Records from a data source

■ ■ ■

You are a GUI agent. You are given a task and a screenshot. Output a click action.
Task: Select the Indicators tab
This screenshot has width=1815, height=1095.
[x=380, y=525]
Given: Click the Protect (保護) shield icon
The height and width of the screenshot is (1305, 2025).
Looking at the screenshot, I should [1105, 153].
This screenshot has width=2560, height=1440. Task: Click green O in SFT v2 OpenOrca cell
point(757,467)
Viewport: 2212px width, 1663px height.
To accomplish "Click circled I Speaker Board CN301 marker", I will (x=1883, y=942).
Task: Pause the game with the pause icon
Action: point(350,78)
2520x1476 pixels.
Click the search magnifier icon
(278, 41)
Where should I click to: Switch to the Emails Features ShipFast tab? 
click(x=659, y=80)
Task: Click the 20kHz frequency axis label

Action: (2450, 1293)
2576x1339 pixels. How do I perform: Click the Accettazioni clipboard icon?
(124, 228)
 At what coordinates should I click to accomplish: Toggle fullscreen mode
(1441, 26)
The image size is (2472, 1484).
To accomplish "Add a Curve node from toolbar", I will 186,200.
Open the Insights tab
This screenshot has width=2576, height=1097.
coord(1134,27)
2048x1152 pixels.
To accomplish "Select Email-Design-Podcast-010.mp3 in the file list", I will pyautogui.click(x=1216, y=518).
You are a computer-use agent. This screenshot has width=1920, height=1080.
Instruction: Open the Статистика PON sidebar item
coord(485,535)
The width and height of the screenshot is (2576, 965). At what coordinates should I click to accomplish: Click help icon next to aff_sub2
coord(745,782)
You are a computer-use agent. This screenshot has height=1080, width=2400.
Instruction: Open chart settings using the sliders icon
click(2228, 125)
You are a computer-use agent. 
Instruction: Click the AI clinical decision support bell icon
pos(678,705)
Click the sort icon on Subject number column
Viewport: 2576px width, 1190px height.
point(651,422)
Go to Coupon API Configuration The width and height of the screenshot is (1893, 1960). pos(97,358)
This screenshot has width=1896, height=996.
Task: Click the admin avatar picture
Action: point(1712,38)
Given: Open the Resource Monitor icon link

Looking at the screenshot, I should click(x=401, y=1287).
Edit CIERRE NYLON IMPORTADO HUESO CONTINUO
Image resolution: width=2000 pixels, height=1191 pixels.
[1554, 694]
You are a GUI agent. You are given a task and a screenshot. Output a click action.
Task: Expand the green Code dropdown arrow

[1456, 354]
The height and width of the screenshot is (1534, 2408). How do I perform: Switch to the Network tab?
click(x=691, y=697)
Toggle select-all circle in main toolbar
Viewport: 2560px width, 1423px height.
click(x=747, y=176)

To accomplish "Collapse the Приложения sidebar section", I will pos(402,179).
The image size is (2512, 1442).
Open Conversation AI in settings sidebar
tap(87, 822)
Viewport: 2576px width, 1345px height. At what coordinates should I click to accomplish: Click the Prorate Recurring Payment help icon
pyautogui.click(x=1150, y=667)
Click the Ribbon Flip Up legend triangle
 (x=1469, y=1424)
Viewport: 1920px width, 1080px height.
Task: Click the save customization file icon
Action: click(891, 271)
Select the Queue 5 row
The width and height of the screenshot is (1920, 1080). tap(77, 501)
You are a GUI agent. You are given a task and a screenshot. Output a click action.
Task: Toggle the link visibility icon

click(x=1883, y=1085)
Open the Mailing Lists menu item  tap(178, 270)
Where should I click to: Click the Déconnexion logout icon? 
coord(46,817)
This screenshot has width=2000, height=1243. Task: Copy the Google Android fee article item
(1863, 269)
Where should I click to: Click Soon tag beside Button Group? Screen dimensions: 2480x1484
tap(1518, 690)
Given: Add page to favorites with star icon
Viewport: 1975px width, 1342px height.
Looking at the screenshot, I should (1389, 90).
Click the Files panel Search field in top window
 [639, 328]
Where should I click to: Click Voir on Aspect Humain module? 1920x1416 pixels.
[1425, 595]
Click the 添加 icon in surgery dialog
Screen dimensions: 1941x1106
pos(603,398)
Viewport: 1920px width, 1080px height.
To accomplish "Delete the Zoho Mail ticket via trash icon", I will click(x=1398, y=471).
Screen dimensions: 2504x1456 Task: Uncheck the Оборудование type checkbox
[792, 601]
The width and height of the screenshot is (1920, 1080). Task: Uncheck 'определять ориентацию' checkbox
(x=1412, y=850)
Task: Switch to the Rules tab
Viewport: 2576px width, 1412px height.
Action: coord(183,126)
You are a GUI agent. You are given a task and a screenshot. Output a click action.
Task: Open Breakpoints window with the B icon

■ ■ ■

■ **Required action**:
Without any alteration, repeat each entry shown above.

■ **Written answer**:
You are a GUI agent. You are given a task and a screenshot. Output a click action.
Task: Select the Indicators tab
This screenshot has width=1815, height=1095.
[x=380, y=525]
Given: Click the Protect (保護) shield icon
The height and width of the screenshot is (1305, 2025).
Looking at the screenshot, I should [1105, 153].
This screenshot has width=2560, height=1440. Task: Click green O in SFT v2 OpenOrca cell
point(757,467)
Viewport: 2212px width, 1663px height.
To accomplish "Click circled I Speaker Board CN301 marker", I will (x=1883, y=942).
Task: Pause the game with the pause icon
Action: point(350,78)
2520x1476 pixels.
Click the search magnifier icon
(278, 41)
Where should I click to: Switch to the Emails Features ShipFast tab? 
click(x=659, y=80)
Task: Click the 20kHz frequency axis label

Action: (2450, 1293)
2576x1339 pixels. How do I perform: Click the Accettazioni clipboard icon?
(124, 228)
 At what coordinates should I click to accomplish: Toggle fullscreen mode
(1441, 26)
The image size is (2472, 1484).
To accomplish "Add a Curve node from toolbar", I will 186,200.
Open the Insights tab
This screenshot has width=2576, height=1097.
coord(1134,27)
2048x1152 pixels.
To accomplish "Select Email-Design-Podcast-010.mp3 in the file list", I will pyautogui.click(x=1216, y=518).
You are a computer-use agent. This screenshot has width=1920, height=1080.
Instruction: Open the Статистика PON sidebar item
coord(485,535)
The width and height of the screenshot is (2576, 965). At what coordinates should I click to accomplish: Click help icon next to aff_sub2
coord(745,782)
You are a computer-use agent. This screenshot has height=1080, width=2400.
Instruction: Open chart settings using the sliders icon
click(2228, 125)
You are a computer-use agent. 
Instruction: Click the AI clinical decision support bell icon
pos(678,705)
Click the sort icon on Subject number column
Viewport: 2576px width, 1190px height.
point(651,422)
Go to Coupon API Configuration The width and height of the screenshot is (1893, 1960). pos(97,358)
This screenshot has width=1896, height=996.
Task: Click the admin avatar picture
Action: point(1712,38)
Given: Open the Resource Monitor icon link

Looking at the screenshot, I should click(x=401, y=1287).
Edit CIERRE NYLON IMPORTADO HUESO CONTINUO
Image resolution: width=2000 pixels, height=1191 pixels.
[1554, 694]
You are a GUI agent. You are given a task and a screenshot. Output a click action.
Task: Expand the green Code dropdown arrow

[1456, 354]
The height and width of the screenshot is (1534, 2408). How do I perform: Switch to the Network tab?
click(x=691, y=697)
Toggle select-all circle in main toolbar
Viewport: 2560px width, 1423px height.
click(x=747, y=176)

To accomplish "Collapse the Приложения sidebar section", I will pos(402,179).
The image size is (2512, 1442).
Open Conversation AI in settings sidebar
tap(87, 822)
Viewport: 2576px width, 1345px height. At what coordinates should I click to accomplish: Click the Prorate Recurring Payment help icon
pyautogui.click(x=1150, y=667)
Click the Ribbon Flip Up legend triangle
 (x=1469, y=1424)
Viewport: 1920px width, 1080px height.
Task: Click the save customization file icon
Action: click(891, 271)
Select the Queue 5 row
The width and height of the screenshot is (1920, 1080). tap(77, 501)
You are a GUI agent. You are given a task and a screenshot. Output a click action.
Task: Toggle the link visibility icon

click(x=1883, y=1085)
Open the Mailing Lists menu item  tap(178, 270)
Where should I click to: Click the Déconnexion logout icon? 
coord(46,817)
This screenshot has width=2000, height=1243. Task: Copy the Google Android fee article item
(1863, 269)
Where should I click to: Click Soon tag beside Button Group? Screen dimensions: 2480x1484
tap(1518, 690)
Given: Add page to favorites with star icon
Viewport: 1975px width, 1342px height.
Looking at the screenshot, I should (1389, 90).
Click the Files panel Search field in top window
 [639, 328]
Where should I click to: Click Voir on Aspect Humain module? 1920x1416 pixels.
[1425, 595]
Click the 添加 icon in surgery dialog
Screen dimensions: 1941x1106
pos(603,398)
Viewport: 1920px width, 1080px height.
To accomplish "Delete the Zoho Mail ticket via trash icon", I will click(x=1398, y=471).
Screen dimensions: 2504x1456 Task: Uncheck the Оборудование type checkbox
[792, 601]
The width and height of the screenshot is (1920, 1080). Task: Uncheck 'определять ориентацию' checkbox
(x=1412, y=850)
Task: Switch to the Rules tab
Viewport: 2576px width, 1412px height.
Action: coord(183,126)
You are a GUI agent. You are given a task and a screenshot. Output a click action.
Task: Open Breakpoints window with the B icon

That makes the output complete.